Nella pratica della meditazione seduta, metti in relazione con la tua vita quotidiana in ogni momento. La pratica della meditazione porta le nostre nevrosi in superficie, invece di nasconderle in fondo alla mente. Ci permette di relazionarci alla vita come a qualcosa di praticabile.
L’illuminazione è come vedere per la prima volta al mattino il sole splendente. È come scorgere i bellissimi fiori che crescono nel bosco, i cervi che saltellano, un uccello che vola fiero, o i pesci che nuotano. La vita non è tutta così cupa. Al mattino, mentre ti lavi i denti, puoi vedere quanto brillano. La realtà ha la sua eleganza, il suo scintillio e la sua arroganza. Puoi studiare la vita mentre sei vivo. Puoi studiare come raggiungere la brillantezza della vita.
La sfida del guerriero è uscire dal bozzolo, uscire nello spazio: essere coraggiosi e, allo stesso tempo, gentili.
In effetti, quando una persona comincia a praticare la meditazione, scopre che vengono fuori ogni sorta di problemi.

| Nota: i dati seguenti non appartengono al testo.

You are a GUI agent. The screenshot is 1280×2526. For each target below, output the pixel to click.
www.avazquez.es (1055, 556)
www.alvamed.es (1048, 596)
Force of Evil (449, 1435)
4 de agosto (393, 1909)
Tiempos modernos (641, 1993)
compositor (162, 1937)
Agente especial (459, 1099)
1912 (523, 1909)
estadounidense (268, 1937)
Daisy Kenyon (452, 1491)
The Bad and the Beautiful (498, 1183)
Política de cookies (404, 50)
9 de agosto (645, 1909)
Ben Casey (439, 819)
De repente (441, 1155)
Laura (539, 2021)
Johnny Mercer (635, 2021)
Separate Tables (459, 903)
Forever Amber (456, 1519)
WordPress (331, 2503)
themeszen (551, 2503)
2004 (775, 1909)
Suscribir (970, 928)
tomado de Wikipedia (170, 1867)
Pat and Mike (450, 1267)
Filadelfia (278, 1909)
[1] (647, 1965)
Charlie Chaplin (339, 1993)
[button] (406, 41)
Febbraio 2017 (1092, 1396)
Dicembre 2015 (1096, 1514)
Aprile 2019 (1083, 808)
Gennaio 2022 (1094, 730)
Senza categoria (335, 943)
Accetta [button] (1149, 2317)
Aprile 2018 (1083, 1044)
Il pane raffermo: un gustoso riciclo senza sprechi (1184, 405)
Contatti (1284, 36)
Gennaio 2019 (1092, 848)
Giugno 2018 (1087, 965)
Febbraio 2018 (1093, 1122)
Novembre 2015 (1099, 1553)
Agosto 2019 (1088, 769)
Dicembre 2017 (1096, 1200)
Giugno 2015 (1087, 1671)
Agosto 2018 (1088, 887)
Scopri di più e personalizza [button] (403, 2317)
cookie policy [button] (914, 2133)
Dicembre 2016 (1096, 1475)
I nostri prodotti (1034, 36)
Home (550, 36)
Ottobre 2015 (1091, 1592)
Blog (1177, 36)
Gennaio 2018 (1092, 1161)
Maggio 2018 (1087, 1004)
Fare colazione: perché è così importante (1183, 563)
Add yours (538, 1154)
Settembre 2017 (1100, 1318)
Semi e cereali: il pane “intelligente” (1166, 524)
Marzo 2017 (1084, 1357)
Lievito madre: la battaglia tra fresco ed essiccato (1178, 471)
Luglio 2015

Gli aspetti nascosti della tua personalità vengono portati alla luce, semplicemente perché per la prima volta ti permetti di vedere il tuo stato mentale così com’è.
Se devi cominciare, comincia fino in fondo: perché se inizi e poi ti fermi, l’affare incompiuto che hai lasciato dietro comincia a perseguitarti continuamente.
L’enfasi sulla pratica è perché è l’unico momento della tua vita in cui puoi guidare la tua situazione karmica.